“Modernity, wherever it appears, does not occur without a shattering of belief without a discovery of the lack of reality in reality-a discovery linked to the intervention of other realities.” J-F Lyotard

Anamnesis, Lyotard Revisited, July, 1983

 

My recollection of that extended weekend spent with the French philosopher Jean-François Lyotard and his family in Fillerval, France, is hazy like the washed out, grainy Super 8 film I used to record our time together. During that summer Lyotard was formulating a prospectus for one of the first electronic exhibitions entitled “Immaterials”.  As chief curator of the exhibition held at the Centre Pompidou (over twenty years ago in March to July 1985), the show was a first attempt to establish a relationship between scientific and artistic modes in light of evolving technology and postmodernism.  Ironically Lyotard was skeptical of the emerging technology of computers.  Concerned that the technology might alter his style of writing, he insisted on writing everything long hand; his wife later typed his manuscripts. He eventually migrated to working on a Mac many years later. It is interesting to note that when Lyotard took his turn at capturing images of my partner and me that weekend, he used the camera as he would have used a pen to write, looping around and round.Lyotard was preoccupied with the idea that reality and representation are “incommensurable”.  That is to say, that a fundamental incompatibility exists between the world and the images or judgments we make, therefore preventing the two from being totally identical.

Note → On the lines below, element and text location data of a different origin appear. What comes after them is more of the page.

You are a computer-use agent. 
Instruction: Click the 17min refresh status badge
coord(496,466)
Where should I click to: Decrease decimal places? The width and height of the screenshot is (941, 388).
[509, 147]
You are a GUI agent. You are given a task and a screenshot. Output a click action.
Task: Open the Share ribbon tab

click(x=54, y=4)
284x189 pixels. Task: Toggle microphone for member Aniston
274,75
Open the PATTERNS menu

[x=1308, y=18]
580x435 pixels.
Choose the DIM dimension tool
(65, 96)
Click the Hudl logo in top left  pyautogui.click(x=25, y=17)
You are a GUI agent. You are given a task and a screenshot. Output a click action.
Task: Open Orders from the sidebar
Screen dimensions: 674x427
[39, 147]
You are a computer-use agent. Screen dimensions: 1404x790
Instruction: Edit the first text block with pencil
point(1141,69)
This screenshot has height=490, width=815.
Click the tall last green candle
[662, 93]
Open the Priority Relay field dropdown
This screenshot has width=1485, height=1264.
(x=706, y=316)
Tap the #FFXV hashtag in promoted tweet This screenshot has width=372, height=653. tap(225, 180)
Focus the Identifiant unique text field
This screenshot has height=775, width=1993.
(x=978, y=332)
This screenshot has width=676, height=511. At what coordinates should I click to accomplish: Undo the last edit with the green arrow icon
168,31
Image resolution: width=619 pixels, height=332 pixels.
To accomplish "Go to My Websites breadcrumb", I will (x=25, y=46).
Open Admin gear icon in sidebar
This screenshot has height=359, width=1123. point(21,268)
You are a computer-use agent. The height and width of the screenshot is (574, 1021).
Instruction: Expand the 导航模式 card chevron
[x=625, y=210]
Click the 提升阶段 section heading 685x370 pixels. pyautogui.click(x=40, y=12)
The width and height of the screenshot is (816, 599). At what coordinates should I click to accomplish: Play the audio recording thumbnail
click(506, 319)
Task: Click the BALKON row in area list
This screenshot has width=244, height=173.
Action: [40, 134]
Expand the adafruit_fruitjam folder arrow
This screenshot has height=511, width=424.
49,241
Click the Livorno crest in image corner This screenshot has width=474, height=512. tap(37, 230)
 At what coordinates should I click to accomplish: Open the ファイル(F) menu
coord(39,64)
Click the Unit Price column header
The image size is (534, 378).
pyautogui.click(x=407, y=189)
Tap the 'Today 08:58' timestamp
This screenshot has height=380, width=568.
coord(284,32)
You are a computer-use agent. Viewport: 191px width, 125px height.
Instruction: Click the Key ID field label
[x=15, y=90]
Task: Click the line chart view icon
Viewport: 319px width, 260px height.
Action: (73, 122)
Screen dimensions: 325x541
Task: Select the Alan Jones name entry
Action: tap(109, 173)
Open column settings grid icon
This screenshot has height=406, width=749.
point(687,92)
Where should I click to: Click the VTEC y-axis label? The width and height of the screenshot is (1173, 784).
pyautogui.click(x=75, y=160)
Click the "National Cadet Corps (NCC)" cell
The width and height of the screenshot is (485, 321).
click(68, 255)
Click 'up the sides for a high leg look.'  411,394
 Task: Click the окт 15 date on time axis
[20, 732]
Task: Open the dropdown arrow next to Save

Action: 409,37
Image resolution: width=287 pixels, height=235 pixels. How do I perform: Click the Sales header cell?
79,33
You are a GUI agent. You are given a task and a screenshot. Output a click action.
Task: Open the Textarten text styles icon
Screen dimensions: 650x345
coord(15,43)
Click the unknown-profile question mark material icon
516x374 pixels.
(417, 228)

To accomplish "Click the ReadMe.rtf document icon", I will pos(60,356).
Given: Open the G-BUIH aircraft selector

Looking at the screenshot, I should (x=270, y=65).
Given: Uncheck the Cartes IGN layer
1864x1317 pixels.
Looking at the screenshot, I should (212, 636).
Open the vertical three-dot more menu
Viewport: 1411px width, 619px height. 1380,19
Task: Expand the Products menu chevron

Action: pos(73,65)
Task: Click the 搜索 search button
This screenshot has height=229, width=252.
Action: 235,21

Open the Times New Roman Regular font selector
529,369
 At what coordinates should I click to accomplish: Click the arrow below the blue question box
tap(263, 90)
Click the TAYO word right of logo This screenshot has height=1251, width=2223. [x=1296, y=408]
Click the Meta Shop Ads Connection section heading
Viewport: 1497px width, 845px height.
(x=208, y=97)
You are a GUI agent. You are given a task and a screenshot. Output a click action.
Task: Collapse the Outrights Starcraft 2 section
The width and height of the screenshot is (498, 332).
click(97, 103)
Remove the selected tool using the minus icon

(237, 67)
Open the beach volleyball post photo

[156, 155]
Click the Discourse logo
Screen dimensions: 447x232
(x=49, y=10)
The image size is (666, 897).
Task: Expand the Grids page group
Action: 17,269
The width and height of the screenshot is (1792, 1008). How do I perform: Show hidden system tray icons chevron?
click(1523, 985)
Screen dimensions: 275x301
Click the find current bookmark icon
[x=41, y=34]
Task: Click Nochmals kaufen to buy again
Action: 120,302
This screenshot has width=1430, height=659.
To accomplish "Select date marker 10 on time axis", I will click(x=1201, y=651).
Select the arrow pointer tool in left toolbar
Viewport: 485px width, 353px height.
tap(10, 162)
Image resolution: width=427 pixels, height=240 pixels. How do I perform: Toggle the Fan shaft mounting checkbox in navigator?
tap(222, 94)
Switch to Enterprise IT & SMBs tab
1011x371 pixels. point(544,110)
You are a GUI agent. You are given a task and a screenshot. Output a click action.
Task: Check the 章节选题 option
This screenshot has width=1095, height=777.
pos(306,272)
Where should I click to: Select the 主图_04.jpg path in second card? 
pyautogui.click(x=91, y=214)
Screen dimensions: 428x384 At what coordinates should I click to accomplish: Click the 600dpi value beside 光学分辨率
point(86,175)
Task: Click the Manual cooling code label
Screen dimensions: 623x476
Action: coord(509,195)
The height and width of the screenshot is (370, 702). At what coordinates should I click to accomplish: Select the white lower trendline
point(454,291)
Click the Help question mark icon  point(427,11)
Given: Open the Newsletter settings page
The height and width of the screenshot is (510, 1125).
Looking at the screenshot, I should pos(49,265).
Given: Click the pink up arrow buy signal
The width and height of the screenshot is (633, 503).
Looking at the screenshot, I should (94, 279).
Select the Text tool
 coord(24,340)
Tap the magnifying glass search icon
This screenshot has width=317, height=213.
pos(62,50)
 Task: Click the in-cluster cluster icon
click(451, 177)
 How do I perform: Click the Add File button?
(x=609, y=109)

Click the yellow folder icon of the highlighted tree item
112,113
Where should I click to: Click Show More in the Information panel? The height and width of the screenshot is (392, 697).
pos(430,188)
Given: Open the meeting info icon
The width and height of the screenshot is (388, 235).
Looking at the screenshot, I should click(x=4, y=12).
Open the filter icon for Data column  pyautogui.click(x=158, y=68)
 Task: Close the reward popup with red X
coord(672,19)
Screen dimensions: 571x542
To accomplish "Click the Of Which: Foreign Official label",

My recollection reflects the gap linked to the incommensurable possibility between reality and its representation.  Through my artistic process of transposing analog celluloid film to digitized pixels, in editing and compositing the sequences, and by juxtaposing the analog world of the writing table with the digitized pixels of this three channel digital video I create a “lack of reality in reality.”  Lyotard and his wife Andreé Lyotard-May divorced years later.  He died in 1992 and she passed away in 2005.